• Exercise details:
Return all the data, word for word.

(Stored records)
----------
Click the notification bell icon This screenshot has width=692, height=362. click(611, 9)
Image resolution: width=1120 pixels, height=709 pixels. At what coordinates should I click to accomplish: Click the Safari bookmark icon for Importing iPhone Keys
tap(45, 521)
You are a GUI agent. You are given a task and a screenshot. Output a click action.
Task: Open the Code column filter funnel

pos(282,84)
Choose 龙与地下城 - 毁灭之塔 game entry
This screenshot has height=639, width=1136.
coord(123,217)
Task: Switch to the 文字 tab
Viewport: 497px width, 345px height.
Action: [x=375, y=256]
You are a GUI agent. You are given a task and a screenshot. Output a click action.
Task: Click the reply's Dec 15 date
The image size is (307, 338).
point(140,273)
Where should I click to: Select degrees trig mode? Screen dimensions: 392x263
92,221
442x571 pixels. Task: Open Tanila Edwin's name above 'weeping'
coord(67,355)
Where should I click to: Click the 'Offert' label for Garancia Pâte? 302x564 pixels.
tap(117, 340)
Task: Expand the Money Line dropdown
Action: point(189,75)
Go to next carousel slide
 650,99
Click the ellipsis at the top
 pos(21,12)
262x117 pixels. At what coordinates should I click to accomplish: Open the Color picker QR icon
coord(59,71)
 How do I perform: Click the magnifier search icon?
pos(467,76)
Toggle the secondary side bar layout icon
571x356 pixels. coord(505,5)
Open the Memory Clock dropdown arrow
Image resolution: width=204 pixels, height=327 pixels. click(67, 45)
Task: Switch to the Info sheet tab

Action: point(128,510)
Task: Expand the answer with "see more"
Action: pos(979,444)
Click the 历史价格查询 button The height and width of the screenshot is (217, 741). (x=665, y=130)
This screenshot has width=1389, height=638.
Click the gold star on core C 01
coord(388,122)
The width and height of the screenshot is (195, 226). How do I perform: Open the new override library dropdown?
----------
• Response for this exercise:
Click the notification bell icon This screenshot has width=692, height=362. click(611, 9)
Image resolution: width=1120 pixels, height=709 pixels. At what coordinates should I click to accomplish: Click the Safari bookmark icon for Importing iPhone Keys
tap(45, 521)
You are a GUI agent. You are given a task and a screenshot. Output a click action.
Task: Open the Code column filter funnel

pos(282,84)
Choose 龙与地下城 - 毁灭之塔 game entry
This screenshot has height=639, width=1136.
coord(123,217)
Task: Switch to the 文字 tab
Viewport: 497px width, 345px height.
Action: [x=375, y=256]
You are a GUI agent. You are given a task and a screenshot. Output a click action.
Task: Click the reply's Dec 15 date
The image size is (307, 338).
point(140,273)
Where should I click to: Select degrees trig mode? Screen dimensions: 392x263
92,221
442x571 pixels. Task: Open Tanila Edwin's name above 'weeping'
coord(67,355)
Where should I click to: Click the 'Offert' label for Garancia Pâte? 302x564 pixels.
tap(117, 340)
Task: Expand the Money Line dropdown
Action: point(189,75)
Go to next carousel slide
 650,99
Click the ellipsis at the top
 pos(21,12)
262x117 pixels. At what coordinates should I click to accomplish: Open the Color picker QR icon
coord(59,71)
 How do I perform: Click the magnifier search icon?
pos(467,76)
Toggle the secondary side bar layout icon
571x356 pixels. coord(505,5)
Open the Memory Clock dropdown arrow
Image resolution: width=204 pixels, height=327 pixels. click(67, 45)
Task: Switch to the Info sheet tab

Action: point(128,510)
Task: Expand the answer with "see more"
Action: pos(979,444)
Click the 历史价格查询 button The height and width of the screenshot is (217, 741). (x=665, y=130)
This screenshot has width=1389, height=638.
Click the gold star on core C 01
coord(388,122)
The width and height of the screenshot is (195, 226). How do I perform: Open the new override library dropdown?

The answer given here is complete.